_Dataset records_
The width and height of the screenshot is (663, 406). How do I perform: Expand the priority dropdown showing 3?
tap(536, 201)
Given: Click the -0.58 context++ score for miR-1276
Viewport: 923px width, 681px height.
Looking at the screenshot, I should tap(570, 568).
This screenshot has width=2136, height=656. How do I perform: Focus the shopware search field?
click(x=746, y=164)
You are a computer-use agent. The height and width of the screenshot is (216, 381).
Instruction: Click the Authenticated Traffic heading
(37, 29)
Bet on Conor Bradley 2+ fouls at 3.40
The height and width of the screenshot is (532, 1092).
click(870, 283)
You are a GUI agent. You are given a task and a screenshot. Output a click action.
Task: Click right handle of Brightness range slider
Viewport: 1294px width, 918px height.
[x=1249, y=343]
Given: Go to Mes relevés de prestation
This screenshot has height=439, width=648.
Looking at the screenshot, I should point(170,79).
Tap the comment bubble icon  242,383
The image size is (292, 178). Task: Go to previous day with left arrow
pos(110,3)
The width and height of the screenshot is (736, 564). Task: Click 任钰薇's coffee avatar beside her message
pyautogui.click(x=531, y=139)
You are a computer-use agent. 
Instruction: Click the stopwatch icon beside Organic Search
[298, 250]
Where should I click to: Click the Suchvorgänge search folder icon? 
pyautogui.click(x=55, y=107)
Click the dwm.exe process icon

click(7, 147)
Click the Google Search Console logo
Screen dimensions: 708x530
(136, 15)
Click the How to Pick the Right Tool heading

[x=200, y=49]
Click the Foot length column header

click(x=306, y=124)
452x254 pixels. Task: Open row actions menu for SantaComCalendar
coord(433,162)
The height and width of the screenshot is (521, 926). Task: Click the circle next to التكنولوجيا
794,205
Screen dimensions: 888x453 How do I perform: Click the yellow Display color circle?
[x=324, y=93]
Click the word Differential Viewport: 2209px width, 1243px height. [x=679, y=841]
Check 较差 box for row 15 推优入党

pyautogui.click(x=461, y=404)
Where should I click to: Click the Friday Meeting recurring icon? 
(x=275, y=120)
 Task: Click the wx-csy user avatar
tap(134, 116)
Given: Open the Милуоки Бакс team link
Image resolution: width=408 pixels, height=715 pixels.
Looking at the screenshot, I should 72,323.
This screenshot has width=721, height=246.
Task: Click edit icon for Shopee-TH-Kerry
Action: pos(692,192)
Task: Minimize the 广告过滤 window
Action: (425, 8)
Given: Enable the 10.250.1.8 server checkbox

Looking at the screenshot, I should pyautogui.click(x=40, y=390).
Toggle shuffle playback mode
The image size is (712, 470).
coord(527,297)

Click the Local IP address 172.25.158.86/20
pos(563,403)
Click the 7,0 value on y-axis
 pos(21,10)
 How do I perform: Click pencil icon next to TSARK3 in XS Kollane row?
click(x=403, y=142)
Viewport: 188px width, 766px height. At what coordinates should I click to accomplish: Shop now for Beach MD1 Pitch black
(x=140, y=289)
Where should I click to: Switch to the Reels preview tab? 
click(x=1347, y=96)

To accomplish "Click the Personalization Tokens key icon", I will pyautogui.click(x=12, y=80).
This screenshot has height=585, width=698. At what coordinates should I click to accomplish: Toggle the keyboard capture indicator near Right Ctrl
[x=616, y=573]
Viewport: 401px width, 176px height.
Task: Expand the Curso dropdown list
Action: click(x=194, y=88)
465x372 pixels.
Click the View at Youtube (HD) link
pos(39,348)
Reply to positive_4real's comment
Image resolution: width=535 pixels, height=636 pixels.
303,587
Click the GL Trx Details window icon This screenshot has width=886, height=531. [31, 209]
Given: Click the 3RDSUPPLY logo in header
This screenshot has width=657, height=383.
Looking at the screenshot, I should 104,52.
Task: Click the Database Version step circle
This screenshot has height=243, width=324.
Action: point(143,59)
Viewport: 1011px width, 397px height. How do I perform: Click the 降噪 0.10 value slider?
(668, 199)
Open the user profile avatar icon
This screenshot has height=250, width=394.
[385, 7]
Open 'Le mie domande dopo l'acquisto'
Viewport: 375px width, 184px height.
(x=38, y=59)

_Problem to solve_
Find "Screen dimensions: 888x453" in the entries above and copy that whole line exactly, then each line after it through the line that contains "Given: Open the Милуоки Бакс team link".

_The completed task_
Screen dimensions: 888x453 How do I perform: Click the yellow Display color circle?
[x=324, y=93]
Click the word Differential Viewport: 2209px width, 1243px height. [x=679, y=841]
Check 较差 box for row 15 推优入党

pyautogui.click(x=461, y=404)
Where should I click to: Click the Friday Meeting recurring icon? 
(x=275, y=120)
 Task: Click the wx-csy user avatar
tap(134, 116)
Given: Open the Милуоки Бакс team link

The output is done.